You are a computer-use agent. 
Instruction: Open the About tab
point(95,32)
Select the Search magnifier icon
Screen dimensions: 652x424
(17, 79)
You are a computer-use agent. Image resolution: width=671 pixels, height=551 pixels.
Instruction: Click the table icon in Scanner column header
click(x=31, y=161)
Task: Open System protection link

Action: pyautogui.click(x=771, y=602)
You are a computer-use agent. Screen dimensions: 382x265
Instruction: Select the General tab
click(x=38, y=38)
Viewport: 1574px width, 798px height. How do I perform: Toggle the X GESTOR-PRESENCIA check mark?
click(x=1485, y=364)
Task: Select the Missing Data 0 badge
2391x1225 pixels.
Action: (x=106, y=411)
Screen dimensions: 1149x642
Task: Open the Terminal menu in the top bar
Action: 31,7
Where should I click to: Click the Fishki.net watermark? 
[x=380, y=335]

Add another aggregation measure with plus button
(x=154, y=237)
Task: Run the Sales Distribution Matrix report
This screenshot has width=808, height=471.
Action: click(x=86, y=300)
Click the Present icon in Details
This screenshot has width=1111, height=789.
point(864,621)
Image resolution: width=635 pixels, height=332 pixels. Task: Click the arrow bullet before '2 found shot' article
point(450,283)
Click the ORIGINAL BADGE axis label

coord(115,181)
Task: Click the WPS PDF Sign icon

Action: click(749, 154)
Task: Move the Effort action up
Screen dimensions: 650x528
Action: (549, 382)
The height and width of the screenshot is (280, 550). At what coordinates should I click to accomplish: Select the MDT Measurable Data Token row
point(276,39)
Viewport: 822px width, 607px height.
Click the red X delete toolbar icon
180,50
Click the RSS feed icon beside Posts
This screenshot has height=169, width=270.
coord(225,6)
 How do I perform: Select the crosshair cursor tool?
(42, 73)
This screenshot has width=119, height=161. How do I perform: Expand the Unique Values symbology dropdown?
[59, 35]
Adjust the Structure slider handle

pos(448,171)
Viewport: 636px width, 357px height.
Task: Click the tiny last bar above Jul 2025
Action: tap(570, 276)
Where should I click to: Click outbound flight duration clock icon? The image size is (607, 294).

━━━━━━━━━━━━━━━━━━━━━━━━━━━━━━

What the task requires -> Please reproduce all of the records above exactly as they appear, line for line.

Solution to this problem ->
You are a computer-use agent. 
Instruction: Open the About tab
point(95,32)
Select the Search magnifier icon
Screen dimensions: 652x424
(17, 79)
You are a computer-use agent. Image resolution: width=671 pixels, height=551 pixels.
Instruction: Click the table icon in Scanner column header
click(x=31, y=161)
Task: Open System protection link

Action: pyautogui.click(x=771, y=602)
You are a computer-use agent. Screen dimensions: 382x265
Instruction: Select the General tab
click(x=38, y=38)
Viewport: 1574px width, 798px height. How do I perform: Toggle the X GESTOR-PRESENCIA check mark?
click(x=1485, y=364)
Task: Select the Missing Data 0 badge
2391x1225 pixels.
Action: (x=106, y=411)
Screen dimensions: 1149x642
Task: Open the Terminal menu in the top bar
Action: 31,7
Where should I click to: Click the Fishki.net watermark? 
[x=380, y=335]

Add another aggregation measure with plus button
(x=154, y=237)
Task: Run the Sales Distribution Matrix report
This screenshot has width=808, height=471.
Action: click(x=86, y=300)
Click the Present icon in Details
This screenshot has width=1111, height=789.
point(864,621)
Image resolution: width=635 pixels, height=332 pixels. Task: Click the arrow bullet before '2 found shot' article
point(450,283)
Click the ORIGINAL BADGE axis label

coord(115,181)
Task: Click the WPS PDF Sign icon

Action: click(749, 154)
Task: Move the Effort action up
Screen dimensions: 650x528
Action: (549, 382)
The height and width of the screenshot is (280, 550). At what coordinates should I click to accomplish: Select the MDT Measurable Data Token row
point(276,39)
Viewport: 822px width, 607px height.
Click the red X delete toolbar icon
180,50
Click the RSS feed icon beside Posts
This screenshot has height=169, width=270.
coord(225,6)
 How do I perform: Select the crosshair cursor tool?
(42, 73)
This screenshot has width=119, height=161. How do I perform: Expand the Unique Values symbology dropdown?
[59, 35]
Adjust the Structure slider handle

pos(448,171)
Viewport: 636px width, 357px height.
Task: Click the tiny last bar above Jul 2025
Action: tap(570, 276)
Where should I click to: Click outbound flight duration clock icon? The image size is (607, 294).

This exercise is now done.